~ HORROR IN THE SCHOOL ~
By : Yuuka Akanaru
Hari pertamaku di sekolah baru........
Apakah ini akan menyenangkan? Dengan hadirnya teman-teman baru dalam kehidupan dan kegiatan sehari-hariku. Ataukah sebaliknya......???
"Sakura...." Seorang wanita berambut pink, sama sepertiku memanggilku. Dia Ibuku. Tiba-tiba wanita itu memelukku, seolah tidak mau berpisah denganku. Dan menangis. Di sampingnya berdiri seorang anak perempuan yang lebih tua dua tahun dariku, berusaha menghiburnya. Dia Akari, kakak perempuanku. Penampilanyya berbeda denganku. Dia berambut panjang hitam dengan belah pinggir. Sedangkan aku berambut pink pendek.
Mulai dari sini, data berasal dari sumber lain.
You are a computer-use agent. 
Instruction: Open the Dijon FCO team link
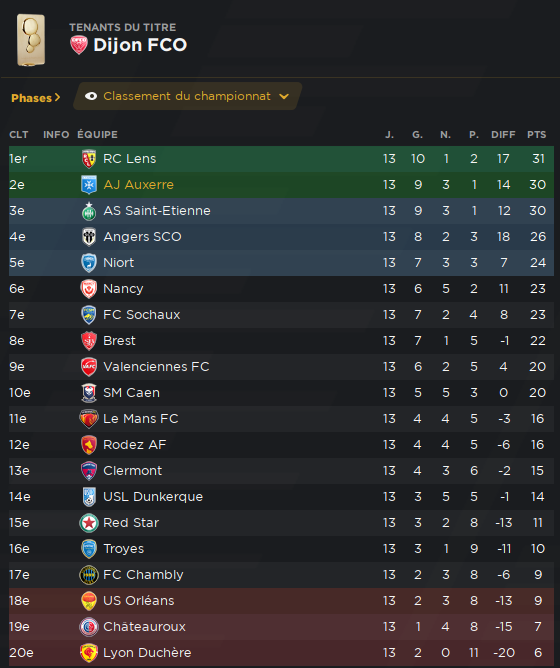(140, 45)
"Baiklah, Mulai hari ini Haruno Akari dan Sakura dapat mengikuti pelajaran di kelasnya masing-masing dan melakukan kegiatan sekolah seperti murid lainnya. Shizune, antarkan mereka ke ruang asrama untuk meletakkan barang-barangnya." Kata seorang wanita muda berambut pirang, Tsunade, Kepala Norx East Academy.
"Mari." Ajak Shizune, Asisten kepala sekolah.
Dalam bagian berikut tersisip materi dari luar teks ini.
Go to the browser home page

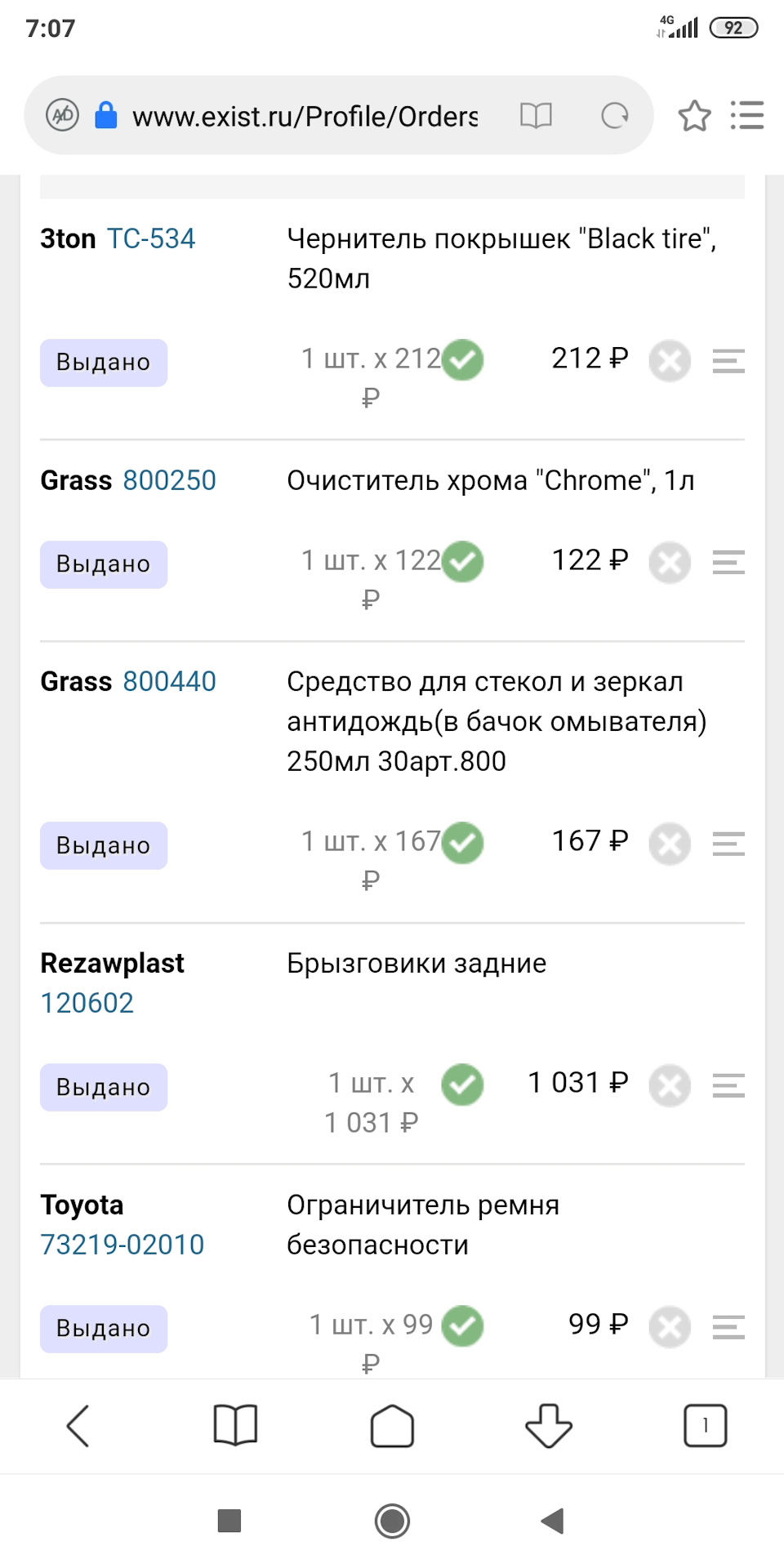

Akari dan Sakura mengikutinya. Setelah ibu mereka memeluk mereka kembali. Untuk menuju ruangan asrama, Kami harus melewati koridor-koridor panjang yang sepi dan berliku serta menaiki beberapa anak tangga. Lalu, Kami berhenti di depan seuah pintu kayu yang besarnya kira-kira dua meter dan menemui wakil kepala sekolah. Nona Shizune menyuruh kami untuk menunggu di sofa tua di sebuah ruangan yang kecil tetapi nyaman sementara dia menemui wakil kepala sekolah untuk membicarakan sesuatu. Hawa dingin berhembus dari jendela yang sedikit terbuka di ruangan itu tetapi kami tidak merasakannya karena ada perapian di ruangan ini. Sekilas ruangan ini tampak sangat tua.
"Psst... Sakura, menurutmu berapa usia sekolah ini?" Bisik kakakku.
"Mungkin.... ehm.... seratus tahun..." jawabku malas.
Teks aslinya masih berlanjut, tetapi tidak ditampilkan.